EGGPLANT PARMESAN: Cal Count Med - Serves 4 to 6

A hearty and warming, savory, Italian inspired dish. Perfect for vegetarians. Serve as a main or side dish. Easy to prepare and deliciously rewarding. It is also currently in season which is a bonus!

A perfect Eggplant (Aubergine) is shiny, silky to the touch and gives slightly when squeezed. The green cap is fresh and just a bit loose. It is common practice to slice the eggplant diagonally lay out on paper towel, sprinkle with sat and let sit for 2-3 hrs. This is to get rid of any bitterness it may have, but in my experiences, I've yet to run into a bitter eggplant. Oh....and by the way...purple food is so good for you! Here we go!

Preheat oven 200 C (400 F) Gas Mark 6

You will need;


  • 3 med. eggplants or 1 lb. (450 g)


  • 1/4 pt (150ml) oil


  • 2 oz butter


  • 1 med size onion


  • 5 tomatoes


  • 2 garlic cloves (crushed)


  • 1 tsp fresh basil


  • 1 tsp oregano fresh( if possible)


  • salt and pepper to taste


  • 5 tbsp fresh grated Parmesan cheese


  • 100 g mozzarella freshly grated


  • 550 g jar of your favorite spaghetti sauce


  • 1 red bell pepper


  • 1 grn or yellow bell pepper


  • 1/2 cup bread crumbs
Prepare the tomatoes by skinning them.

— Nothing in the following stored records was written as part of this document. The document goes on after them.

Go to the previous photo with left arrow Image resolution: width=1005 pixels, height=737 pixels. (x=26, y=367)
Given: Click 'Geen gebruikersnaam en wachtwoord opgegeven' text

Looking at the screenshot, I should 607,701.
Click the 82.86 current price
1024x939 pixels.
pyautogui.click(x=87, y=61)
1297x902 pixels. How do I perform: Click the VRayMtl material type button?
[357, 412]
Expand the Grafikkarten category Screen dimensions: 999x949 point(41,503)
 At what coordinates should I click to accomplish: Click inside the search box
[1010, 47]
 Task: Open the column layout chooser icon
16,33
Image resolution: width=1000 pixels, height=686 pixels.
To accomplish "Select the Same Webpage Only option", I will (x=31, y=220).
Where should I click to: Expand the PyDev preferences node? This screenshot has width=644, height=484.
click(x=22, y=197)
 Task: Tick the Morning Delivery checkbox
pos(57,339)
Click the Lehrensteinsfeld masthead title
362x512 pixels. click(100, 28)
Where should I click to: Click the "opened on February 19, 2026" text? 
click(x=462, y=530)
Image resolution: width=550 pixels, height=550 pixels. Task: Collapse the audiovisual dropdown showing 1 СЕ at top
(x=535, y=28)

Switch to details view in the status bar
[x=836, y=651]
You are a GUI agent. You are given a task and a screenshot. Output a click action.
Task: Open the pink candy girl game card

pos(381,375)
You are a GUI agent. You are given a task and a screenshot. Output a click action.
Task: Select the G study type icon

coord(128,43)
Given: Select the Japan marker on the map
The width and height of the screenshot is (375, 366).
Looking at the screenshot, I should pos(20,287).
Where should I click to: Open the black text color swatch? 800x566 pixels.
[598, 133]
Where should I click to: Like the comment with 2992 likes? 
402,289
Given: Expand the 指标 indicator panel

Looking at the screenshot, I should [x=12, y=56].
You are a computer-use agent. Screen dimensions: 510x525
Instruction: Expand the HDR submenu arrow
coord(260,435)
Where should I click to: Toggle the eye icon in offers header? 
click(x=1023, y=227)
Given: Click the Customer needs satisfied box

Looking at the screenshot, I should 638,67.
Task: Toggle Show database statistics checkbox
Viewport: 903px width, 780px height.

Boil a saucepan water,take off the heat,lightly slice the skin of tomato all the way around and submerge tomatoes for 1 minute or so. Take out of water and peeling should be a breeze. When tomatoes are peeled dice them as well as the remaining veg, bell peppers.Dice eggplant (chunky) and onions, garlic finely chop fresh herbs and garlic.

Saute eggplant in oil until tender and golden, drain an set aside. Rinse pan and saute onions,peppers and garlic in butter until onions are transparent. Take off the heat add tomatoes and fresh herbs. Give a good stir, add spaghetti sauce to onion, tomato, pepper, garlic and herb mix well.

In oven proof baking dish (preferably oblong), coat with a light olive oil and spread layer of eggplant, lavish the chunky sauce over it, and a handful each of the two grated cheeses. Layer your dish in this fashion and top with generous layer of the tomato sauce/veg mixture sprinkle lightly the bread crumbs and top with more cheese.

Place in hot oven and bake for about 20 minutes until juices are bubbling and cheese is golden brown. Let rest for 20 min. Perhaps you can prepare a fresh mixed green salad and some scrumptous garlic and parsley bread. Garnish you dish with fresh chopped parsley and salt and pepper to taste.

ENJOY IT WITH SOME FRIENDS AND GOOD RED WINE!